[Start of section]

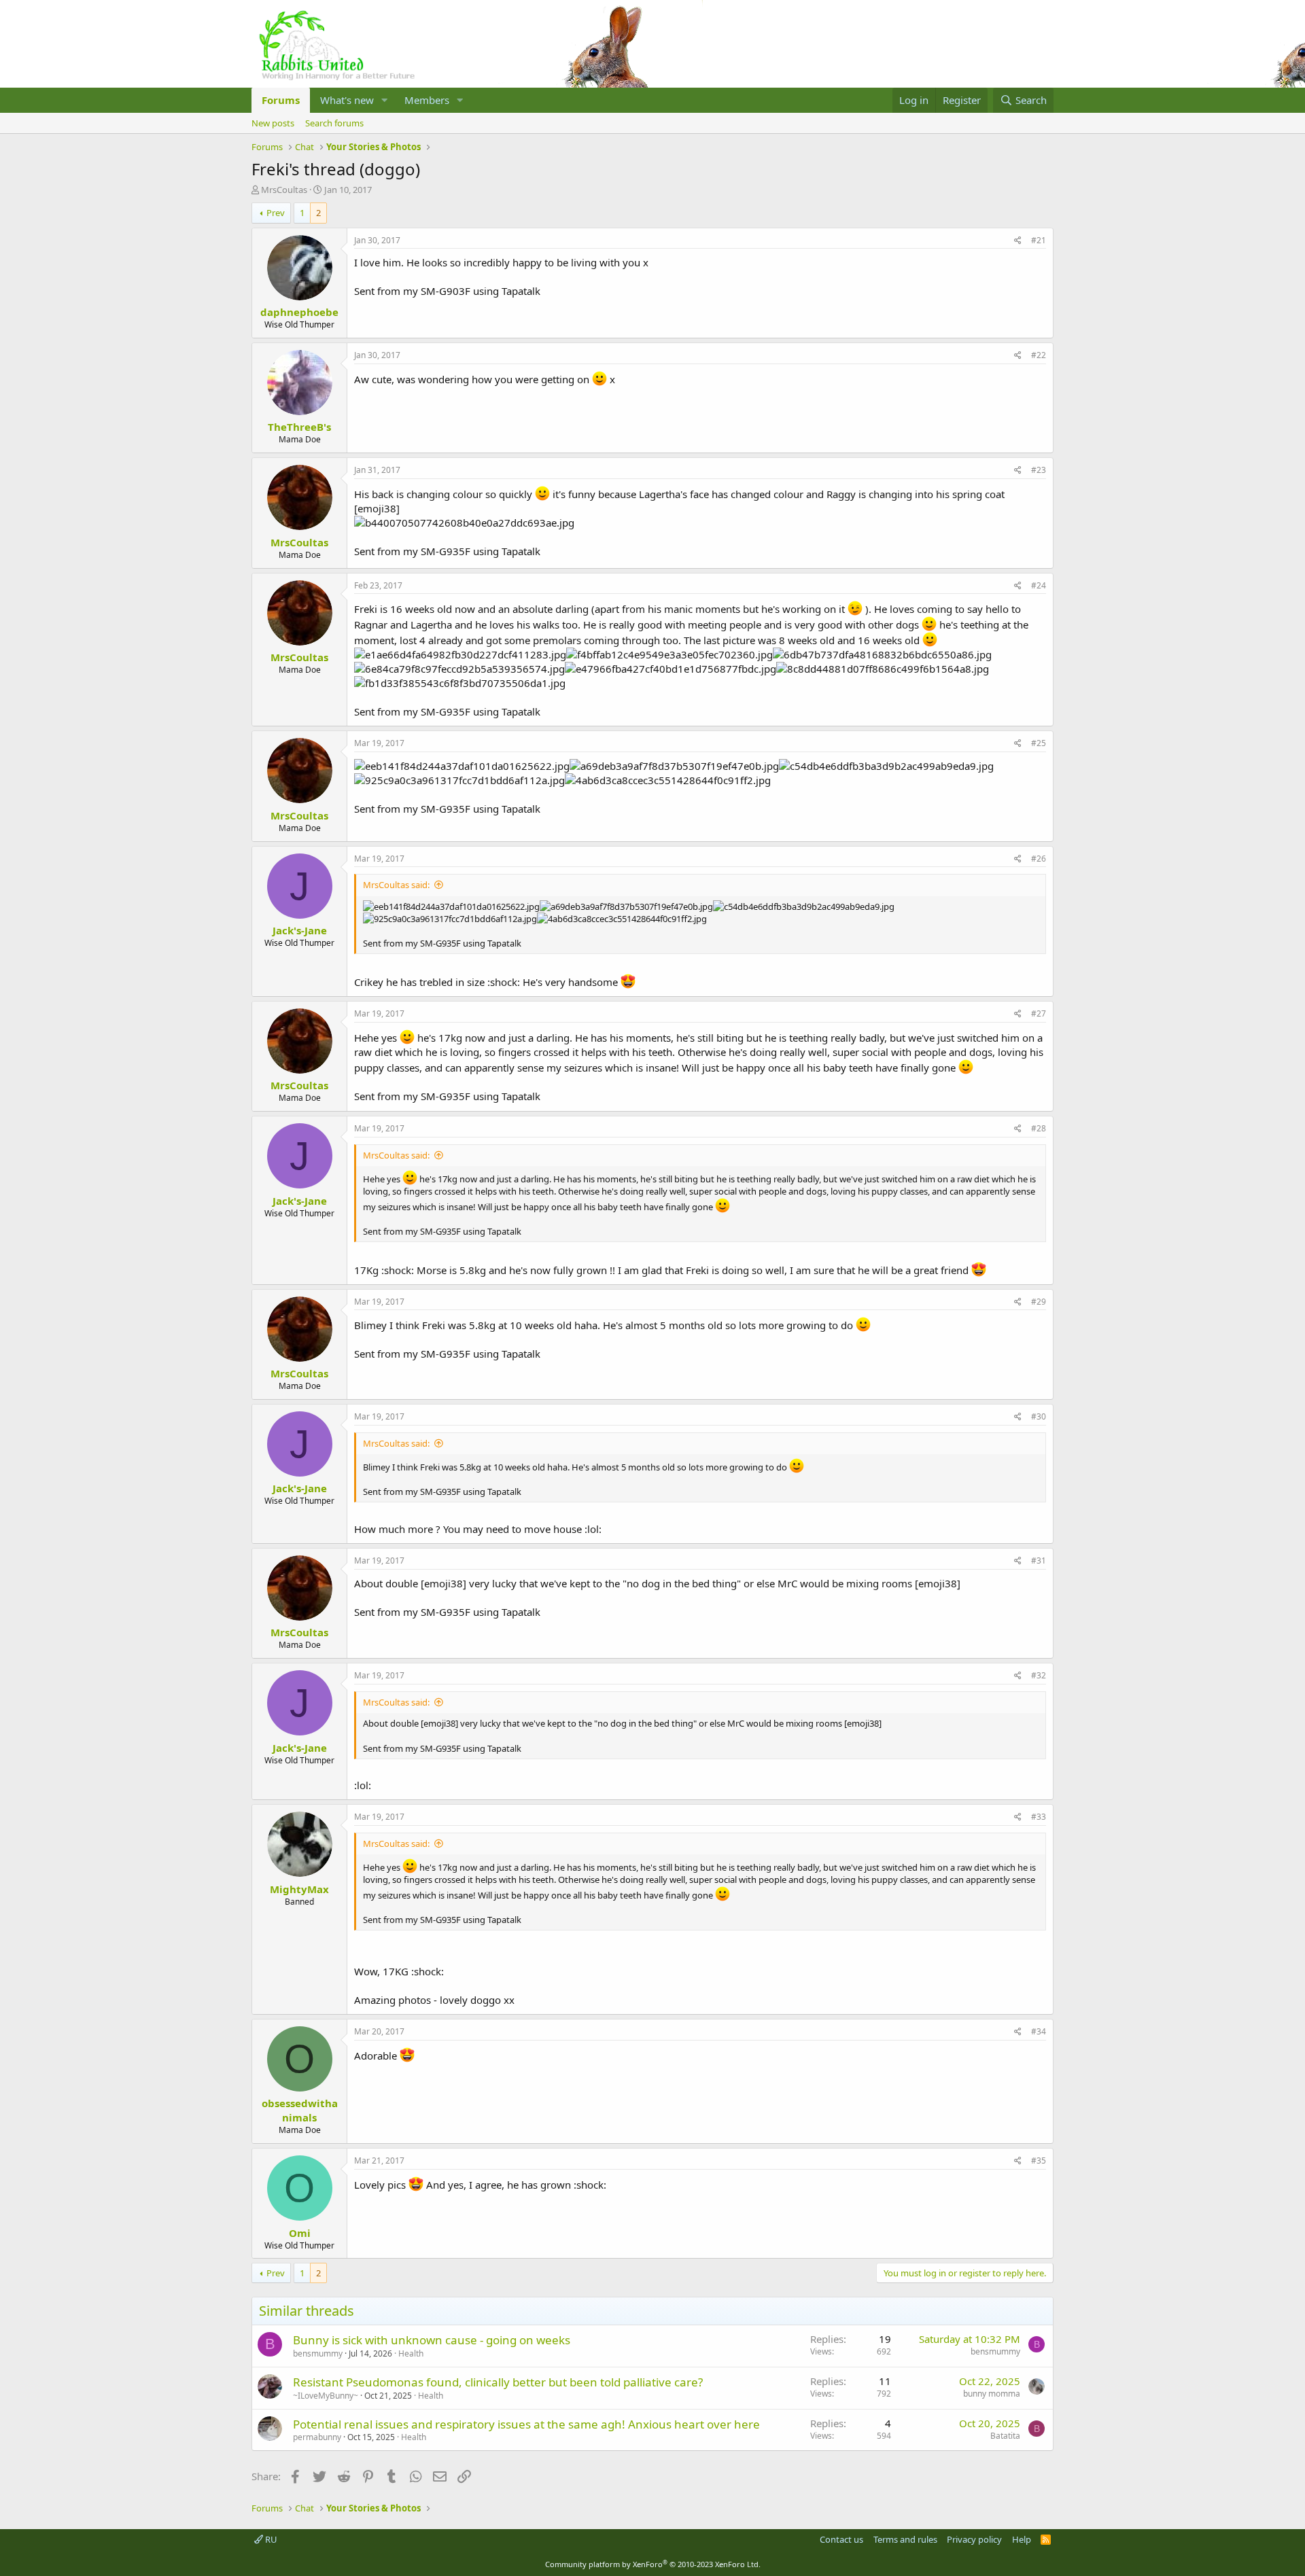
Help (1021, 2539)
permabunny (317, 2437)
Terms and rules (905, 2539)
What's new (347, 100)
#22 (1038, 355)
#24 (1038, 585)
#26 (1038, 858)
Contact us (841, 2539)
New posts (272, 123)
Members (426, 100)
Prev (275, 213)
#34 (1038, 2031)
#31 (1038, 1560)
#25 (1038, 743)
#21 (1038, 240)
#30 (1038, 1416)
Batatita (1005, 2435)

[End of section]

▸ PROBLEM:
From the first line to the last, return the material above exactly, apart from the pictures.

▸ ANSWER TO THIS PROBLEM:
Help (1021, 2539)
permabunny (317, 2437)
Terms and rules (905, 2539)
What's new (347, 100)
#22 (1038, 355)
#24 (1038, 585)
#26 (1038, 858)
Contact us (841, 2539)
New posts (272, 123)
Members (426, 100)
Prev (275, 213)
#34 (1038, 2031)
#31 (1038, 1560)
#25 (1038, 743)
#21 (1038, 240)
#30 (1038, 1416)
Batatita (1005, 2435)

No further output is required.